An expert on Islamic intellectual history and contemporary issues in Islam, Tamara has been an extraordinarily productive scholar. She has authored or co-authored over a dozen books and more than 100 chapters and articles. Her scholarship bridges classical, medieval and modern Islam with a geographic range that extends from the Arab World to South Africa and South Asia. Her work has defined new fields of scholarship within Islamic Studies, including the study of Muslim minority experiences, religious pluralism in Islam, the implications of core Islamic teachings for present-day governance and Islamic discourses on human rights, among many other themes.
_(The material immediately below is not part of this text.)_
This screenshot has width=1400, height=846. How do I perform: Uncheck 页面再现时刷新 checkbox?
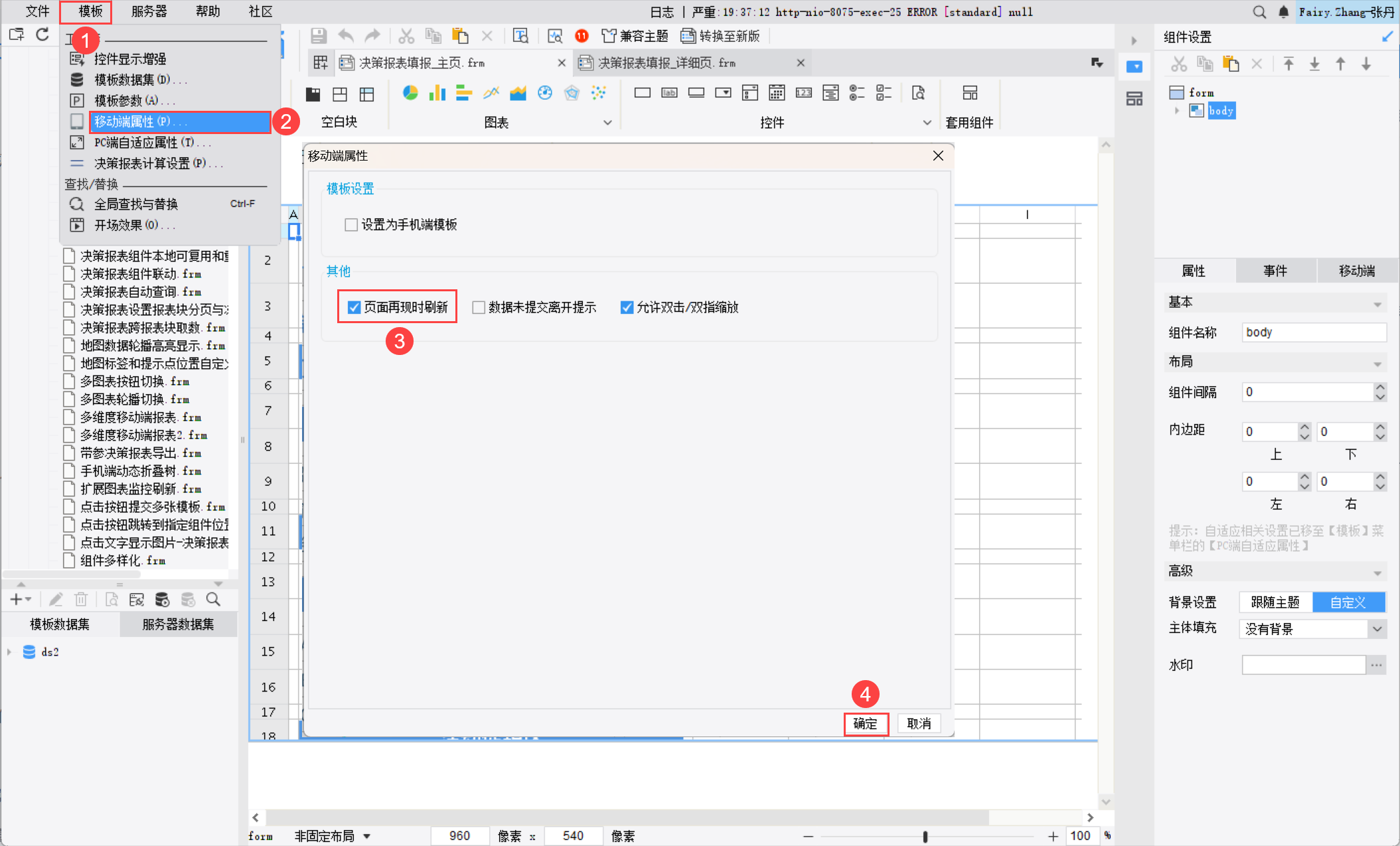point(354,307)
In addition to her own intellectual contributions, Tamara has provided leadership as a senior scholar in her field, shaping Islamic Studies through her work as an innovative project initiator and editor of major reference works. She is Founding Editor-In-Chief of Oxford Bibliographies Online—Islamic Studies and of Wiley-Blackwell’s online journal of Religious Studies Religion Compass. She is Senior Editor of Oxford Islamic Studies Online, and of Oxford’s Encyclopedia of the Islamic World, as well as Oxford Research Encyclopedia of Religion. She has lectured in North America, Europe, the Middle East, South Asia and Africa. Her work has been supported by the American Council of Learned Societies, Fulbright and the U.S. Department of State, among others.

Over the course of her career, Tamara has received important recognition and awards for her superb teaching and mentoring, including the 2018 SFS Faculty Award for Excellence in Mentoring. At the College of William & Mary, she received a 2012 Plumeri Award for Faculty Excellence, a prestigious award given annually to only a small cadre of William & Mary faculty. In 2007, she was the recipient at William & Mary of the Most Inspirational Image Award (cited for “inspired teaching”) and the Residence Life Chrystal Apple Award for Outstanding Faculty Service.

At SFS, Tamara always dedicated herself to teaching and engaging students collaboratively in reaching across boundaries of traditional disciplines and approaches. She emphasized the importance of culture, narrative and religion in shaping identities and influencing international affairs. Generations of students will attest to her impact.